Depois o Golem vê um grupo de crianças brincando, todas elas fugiram menos uma menina, que por curiosidade remove o amuleto do Golem, deixando-o inconsciente na hora. Loew acha Miriam que acorda pouco tempo depois disso. Reunidos felizmente depois disso. Depois de Loew ir embora, o assistente promete para Miriam que ele nunca contará para ninguém sobre seu caso com Florian, e pede perdão pelo que fez. Os judeus se reúnem no portão e encontram golem morto.  Rezando e carregando o Golem para volta do bairro judeu, uma estrela de Davi aparece no fim do filme na tela. 




Crítica do filme: 


Com fotografia marcante de Karl Freund, o nível de profissionalismo do filme em termos estéticos é alto. Depois de muita polêmica desde 1915 para contar a história do monstro judeu, o filme saiu em 1920 baseada em uma lenda que escutou em Praga enquanto filmava The Student of Prague (O Estudante de Praga, 1913). 

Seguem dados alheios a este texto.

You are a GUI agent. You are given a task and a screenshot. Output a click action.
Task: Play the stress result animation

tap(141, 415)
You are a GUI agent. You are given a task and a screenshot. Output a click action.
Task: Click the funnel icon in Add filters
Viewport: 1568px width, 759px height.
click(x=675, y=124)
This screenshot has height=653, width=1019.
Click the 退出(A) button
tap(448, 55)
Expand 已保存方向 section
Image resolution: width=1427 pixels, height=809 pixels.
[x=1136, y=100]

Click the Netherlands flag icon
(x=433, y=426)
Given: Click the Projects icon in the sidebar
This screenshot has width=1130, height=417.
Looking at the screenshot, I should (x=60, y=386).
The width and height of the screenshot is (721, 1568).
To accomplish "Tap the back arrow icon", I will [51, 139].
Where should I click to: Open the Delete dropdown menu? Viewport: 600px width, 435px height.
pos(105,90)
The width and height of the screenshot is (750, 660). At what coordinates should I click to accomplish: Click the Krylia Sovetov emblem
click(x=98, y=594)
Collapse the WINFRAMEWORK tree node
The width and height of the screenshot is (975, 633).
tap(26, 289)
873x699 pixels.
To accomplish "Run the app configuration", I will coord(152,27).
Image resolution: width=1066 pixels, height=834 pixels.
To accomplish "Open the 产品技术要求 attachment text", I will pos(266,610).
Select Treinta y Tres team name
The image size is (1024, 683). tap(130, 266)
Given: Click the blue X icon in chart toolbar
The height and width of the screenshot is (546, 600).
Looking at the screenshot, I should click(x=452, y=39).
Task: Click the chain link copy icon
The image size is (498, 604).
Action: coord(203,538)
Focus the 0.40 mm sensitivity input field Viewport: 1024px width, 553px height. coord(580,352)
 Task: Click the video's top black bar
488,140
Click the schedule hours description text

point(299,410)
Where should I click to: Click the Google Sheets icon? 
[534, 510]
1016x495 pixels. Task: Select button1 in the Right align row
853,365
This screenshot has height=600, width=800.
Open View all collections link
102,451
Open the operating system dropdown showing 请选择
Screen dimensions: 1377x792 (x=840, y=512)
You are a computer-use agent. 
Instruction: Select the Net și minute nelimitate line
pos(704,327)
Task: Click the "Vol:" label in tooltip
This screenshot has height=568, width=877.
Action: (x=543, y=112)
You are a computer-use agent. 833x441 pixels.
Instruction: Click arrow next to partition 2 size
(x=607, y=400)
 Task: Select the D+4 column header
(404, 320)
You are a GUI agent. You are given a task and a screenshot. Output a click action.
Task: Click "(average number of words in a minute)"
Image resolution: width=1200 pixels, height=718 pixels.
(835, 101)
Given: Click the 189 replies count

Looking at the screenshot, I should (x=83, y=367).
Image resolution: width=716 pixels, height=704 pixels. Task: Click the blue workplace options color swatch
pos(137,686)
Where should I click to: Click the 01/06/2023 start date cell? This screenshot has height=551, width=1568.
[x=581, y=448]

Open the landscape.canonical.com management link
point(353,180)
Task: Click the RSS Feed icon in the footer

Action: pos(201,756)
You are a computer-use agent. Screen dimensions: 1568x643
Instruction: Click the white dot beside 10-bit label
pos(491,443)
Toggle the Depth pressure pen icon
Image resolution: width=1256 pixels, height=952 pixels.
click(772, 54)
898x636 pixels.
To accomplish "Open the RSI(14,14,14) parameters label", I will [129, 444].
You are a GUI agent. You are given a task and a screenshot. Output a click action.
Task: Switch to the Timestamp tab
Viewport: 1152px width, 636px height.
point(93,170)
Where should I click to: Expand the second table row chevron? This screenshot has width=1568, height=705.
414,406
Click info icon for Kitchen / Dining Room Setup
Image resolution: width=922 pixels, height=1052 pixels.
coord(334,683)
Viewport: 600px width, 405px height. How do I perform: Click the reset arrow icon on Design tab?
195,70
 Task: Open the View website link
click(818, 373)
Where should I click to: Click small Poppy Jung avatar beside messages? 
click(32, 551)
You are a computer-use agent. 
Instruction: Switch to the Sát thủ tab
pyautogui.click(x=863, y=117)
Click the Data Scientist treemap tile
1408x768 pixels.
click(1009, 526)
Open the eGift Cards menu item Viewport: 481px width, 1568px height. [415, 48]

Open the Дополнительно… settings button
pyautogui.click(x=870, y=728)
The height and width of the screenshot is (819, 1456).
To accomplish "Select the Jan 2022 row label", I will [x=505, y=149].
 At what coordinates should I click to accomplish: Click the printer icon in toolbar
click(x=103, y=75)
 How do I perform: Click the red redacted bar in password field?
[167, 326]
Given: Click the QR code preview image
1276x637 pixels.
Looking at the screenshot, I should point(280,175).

O arquiteto Hans Poelzig que criou o filme para soar como um gueto judaico da Idade Média. A recepção do filme foi boa, vendendo todos os ingresso na premiere de Berlim, dia 29 de outubro de 1920. Foi  o filme que mais ficou em cartaz naquele ano por 16 semanas. O que gerou um 'culto pelo golem" nos Estados Unidos, ganhando status de filme cult. Esse filme dos anos 1920 é a única versão viva depois da Segunda Guerra. Nos anos 2000, passou por uma restauração na Alemanha em 1977. A segunda em 2000.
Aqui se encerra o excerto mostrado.